OMB projects under current law (the end of the Bush Tax cuts) total revenues would supposedly exceed 19% of GDP after 2015, rising to 20% by 2021 – in a world where we spend 23% of GDP. While the fix is partly getting to a single payer health system with a prospective annual budget – the Vermont option 3 being discussed this year and I hope passed by Vermont – the other part of the fix is higher taxes on the rich and just getting corporations to pay US taxes.
As a percentage of GDP taxes were 8% of GDP from 1993 to 1996 and 9.6% of GDP from 1997 to 2000 as corporations paid real taxes. The GOP want to keep taxes at 8% of GDP which is the average (prior to Clinton’s enforcement of the IRS Code the highest was during World War II at 9.4% in 1944).
The claim that the rich turn over assets more at lower tax rates generating a bit more tax revenue ignores the fact the greater revenue being discussed occurs at Stock Market peaks – there is no proof that low tax rates produce capital gains tax that the Federal gov would otherwise lose.
A low tax rate on realized capital gains is “unfair”, but the solution is to tax unrealized gains, giving a credit usable when realized, so that the affluent investors do not sit on unrealized gains, hoping that an estate tax removal means they never pay a tax on their investment gains. A low tax that collects billions, as advocated by the WSJ, is a poor substitute for a proper taxation system that collects trillions.
It is time to end “The More you make the Less You Pay” world of today, where for the 400 U.S. taxpayers with the highest adjusted gross income, the effective federal income tax rate—what they actually pay—fell from almost 30% in 1995 to just under 17% in 2007, according to the IRS.

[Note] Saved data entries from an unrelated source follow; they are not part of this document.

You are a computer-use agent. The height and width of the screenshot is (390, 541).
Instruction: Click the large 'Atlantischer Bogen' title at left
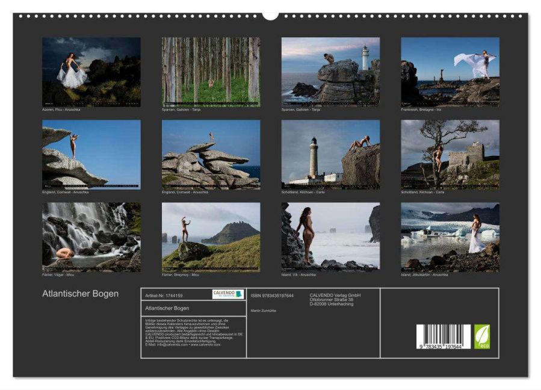(80, 294)
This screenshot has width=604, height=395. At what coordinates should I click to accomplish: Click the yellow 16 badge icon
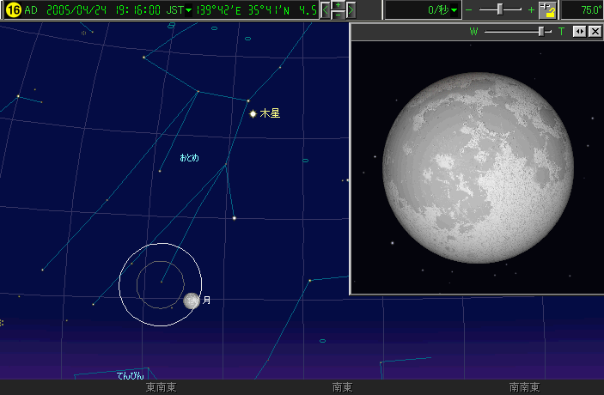click(13, 10)
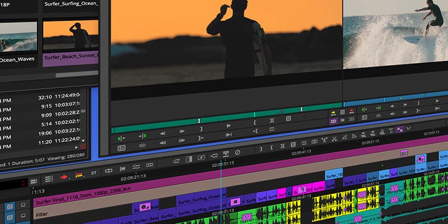Open the timeline fast menu list icon
Screen dimensions: 448x224
49,179
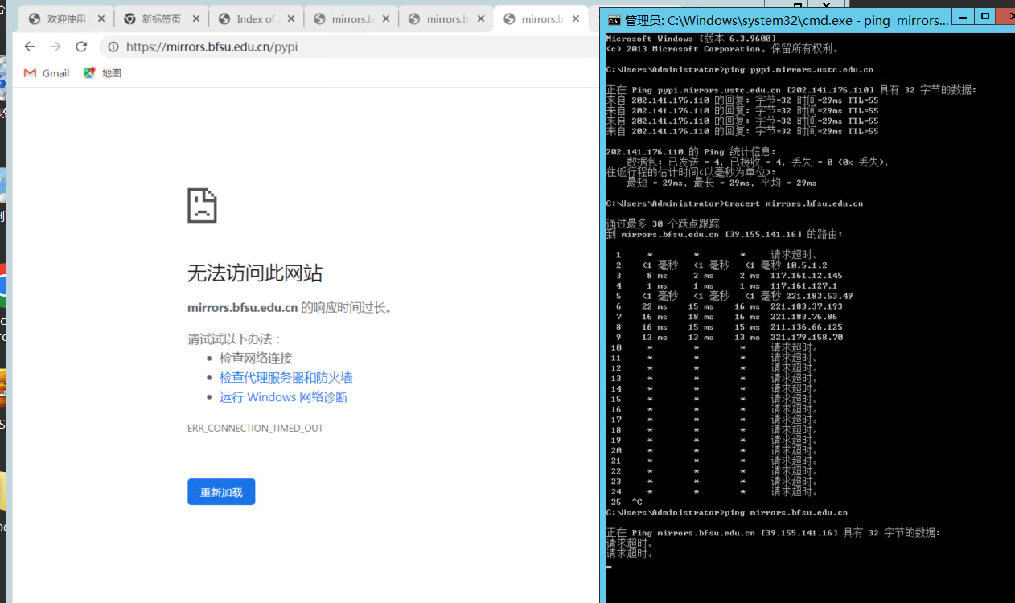
Task: Close the 新标签页 tab
Action: (x=195, y=16)

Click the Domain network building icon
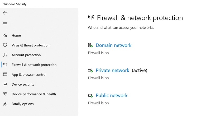90,45
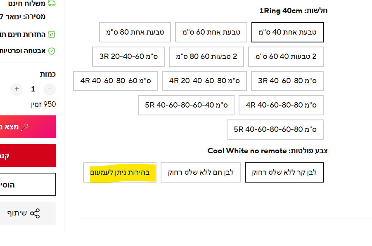Image resolution: width=372 pixels, height=246 pixels.
Task: Click the green free shipping truck icon
Action: [52, 3]
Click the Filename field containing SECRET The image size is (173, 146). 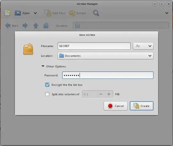click(94, 46)
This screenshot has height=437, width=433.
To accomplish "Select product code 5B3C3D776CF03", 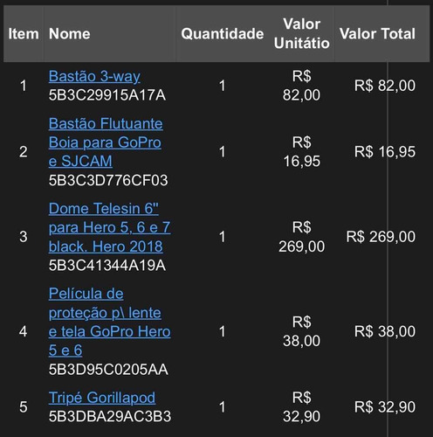I will coord(108,180).

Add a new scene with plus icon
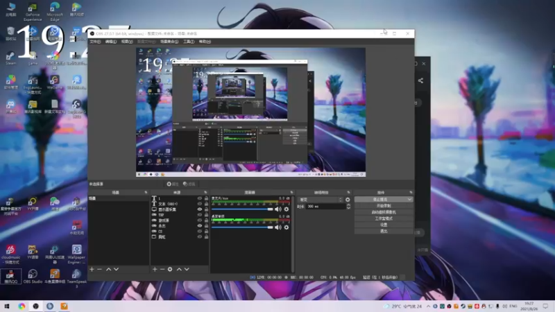click(x=92, y=269)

Yes the rich pay more today under the lower Bush tax rates – but that is because they take a much larger part of the nations total income, so the lower rate applied to a much larger number gives a slightly larger amount of dollars paid in taxes – this is not the definition of fairness or of good taxation or long term funding of the gov.
We must reject the GOP demand that both individual income taxes and overall federal taxes remain a constant percentage of GDP—8% and 18%, respectively— regardless of top tax rates on salaries, small business and investors. It makes a mockery of the idea of a progressive taxation system.
But doesn’t a spending cap interfere with the “invisible free hand of the market”?
Somewhat on topic, and in honor of traditional Tax Day: David Cay Johnston’s article on 9 Things the Rich Don’t Want You to Know about Taxes.
Looks like something to bookmark, email around, post hither and yon, and mail in its entirety to any non-internet using friends and family. (Hey, give the US Post Office some business!)
http://www.wweek.com/portland/article-17350-9_things_the_rich_dont_want_you_to_know_about_taxes.html
Tidbit: I had no idea Bush had made information on taxes of the top 400 a state secret!! From Johnston’s article
What’s with that????
Guess that must have been part of BushBoy’s support for Republican class warfare, the Great War on the Ninety-Eight Percent. Or is it the 99%?